Set exercise
In the data from the line with "The image size is (1568, 765)." through the end, switch "tweet" to "post" and give back only those lines, with nothing else changed.

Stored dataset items
"""
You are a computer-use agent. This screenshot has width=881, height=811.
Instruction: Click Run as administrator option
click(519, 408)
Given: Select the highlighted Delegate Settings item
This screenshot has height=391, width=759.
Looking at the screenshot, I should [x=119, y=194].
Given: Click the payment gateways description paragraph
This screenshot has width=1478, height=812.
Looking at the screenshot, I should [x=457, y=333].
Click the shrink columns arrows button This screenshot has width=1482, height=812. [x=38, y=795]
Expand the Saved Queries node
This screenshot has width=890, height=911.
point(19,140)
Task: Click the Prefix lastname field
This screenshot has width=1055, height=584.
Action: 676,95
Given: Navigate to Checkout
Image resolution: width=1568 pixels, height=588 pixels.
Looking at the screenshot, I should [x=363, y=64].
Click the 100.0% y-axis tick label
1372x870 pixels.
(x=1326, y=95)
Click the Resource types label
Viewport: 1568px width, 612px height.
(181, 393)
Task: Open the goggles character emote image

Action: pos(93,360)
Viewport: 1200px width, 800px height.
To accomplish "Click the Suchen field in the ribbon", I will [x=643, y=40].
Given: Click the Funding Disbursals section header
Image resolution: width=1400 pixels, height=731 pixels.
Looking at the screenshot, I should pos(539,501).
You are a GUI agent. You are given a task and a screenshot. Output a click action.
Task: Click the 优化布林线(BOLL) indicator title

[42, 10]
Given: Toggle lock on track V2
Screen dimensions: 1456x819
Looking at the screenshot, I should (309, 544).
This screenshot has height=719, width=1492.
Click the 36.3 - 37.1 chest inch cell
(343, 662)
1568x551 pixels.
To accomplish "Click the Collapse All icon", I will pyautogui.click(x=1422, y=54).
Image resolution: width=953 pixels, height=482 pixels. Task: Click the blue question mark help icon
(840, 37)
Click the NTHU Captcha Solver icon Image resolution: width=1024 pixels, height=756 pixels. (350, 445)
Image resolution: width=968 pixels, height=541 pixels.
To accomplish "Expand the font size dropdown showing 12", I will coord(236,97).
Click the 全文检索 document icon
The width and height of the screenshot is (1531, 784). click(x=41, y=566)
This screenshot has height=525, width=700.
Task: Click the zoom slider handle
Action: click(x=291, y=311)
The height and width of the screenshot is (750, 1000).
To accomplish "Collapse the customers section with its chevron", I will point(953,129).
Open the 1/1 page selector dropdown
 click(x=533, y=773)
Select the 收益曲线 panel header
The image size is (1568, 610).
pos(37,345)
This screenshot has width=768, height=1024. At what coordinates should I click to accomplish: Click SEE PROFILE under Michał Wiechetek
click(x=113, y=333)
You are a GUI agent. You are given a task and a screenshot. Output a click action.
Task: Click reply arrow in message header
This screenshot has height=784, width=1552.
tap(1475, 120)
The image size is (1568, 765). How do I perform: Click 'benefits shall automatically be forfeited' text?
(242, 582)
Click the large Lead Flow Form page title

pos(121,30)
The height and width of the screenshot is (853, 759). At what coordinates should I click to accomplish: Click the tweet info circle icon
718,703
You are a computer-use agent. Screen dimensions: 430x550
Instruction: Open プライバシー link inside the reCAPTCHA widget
"""
Answer for the task
The image size is (1568, 765). How do I perform: Click 'benefits shall automatically be forfeited' text?
(242, 582)
Click the large Lead Flow Form page title

pos(121,30)
The height and width of the screenshot is (853, 759). At what coordinates should I click to accomplish: Click the post info circle icon
718,703
You are a computer-use agent. Screen dimensions: 430x550
Instruction: Open プライバシー link inside the reCAPTCHA widget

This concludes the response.